2.可以使用python test.py --learning_rate 0.1 --epoch_num 5 --mode test進行參數傳遞

import tensorflow as tf

flags = tf.app.flags
flags.DEFINE_float("learning_rate", 0.01, "learning_rate_description")
flags.DEFINE_integer("epoch_num", 10, "Number of epochs to run trainer")
flags.DEFINE_string("mode", "train", "Option mode: train, train_from_scratch, inference")

# Provides the global object that can be used to access flags.
FLAGS = flags.FLAGS


def main(_):
    print(FLAGS.learning_rate)
    print(FLAGS.epoch_num)
    print(FLAGS.mode)


if __name__ == '__main__':
    tf.app.run()

"""
0.01
10
train
"""

Tensorflow中共享變量

目的:

當我們需要共享大量變量集,並且還想在一個地方初始化所有變量時,我們就需要共享變量。

函數:

tensorflow中有兩個產生變量的函數:一個是tf.get_variable(),另外一個是tf.Varibale()。通常對於新手我們都會使用後者,前者和後者的區別在於前者擁有變量檢查機制,會檢查已經存在的變量是否設置爲共享變量,如果已經存在的變量沒有設置爲共享變量,tensorflow在運行到第二個擁有相同名字的變量時,會報錯。

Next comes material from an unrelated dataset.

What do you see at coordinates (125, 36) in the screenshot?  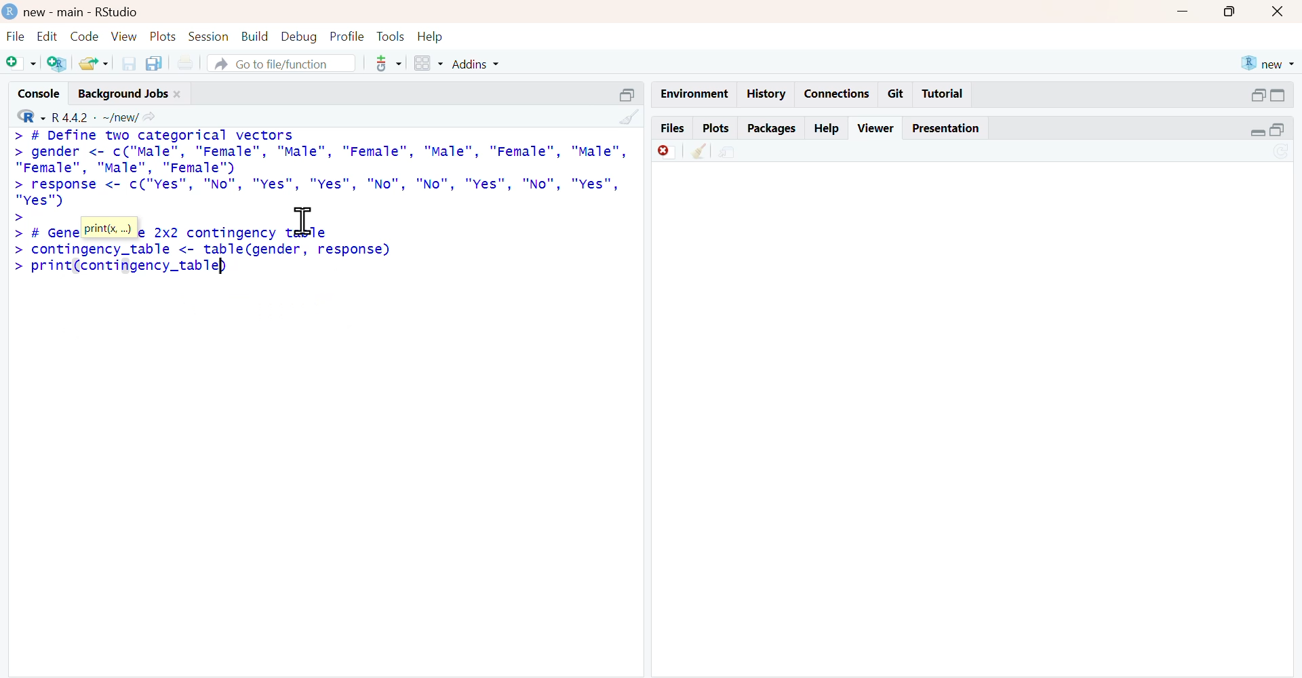 I see `view` at bounding box center [125, 36].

v1 = tf.get_variable('variable', shape=[1], initializer=tf.initializers.constant(0))
v2 = tf.get_variable('variable', shape=[1], initializer=tf.initializers.constant(1))

# ValueError: Variable variable already exists, disallowed.
# Did you mean to set reuse=True or reuse=tf.AUTO_REUSE in VarScope? Originally defined at:...
v1 = tf.Variable(0, 'variable')
# name ='Variable:0'
v2 = tf.Variable(1, 'variable')
# name = 'Variable_1:0'

可以看出tensorflow如果使用後者那麼將不會報錯,系統會給重名變量起不同的名字,但是第一個就不會了所以報錯。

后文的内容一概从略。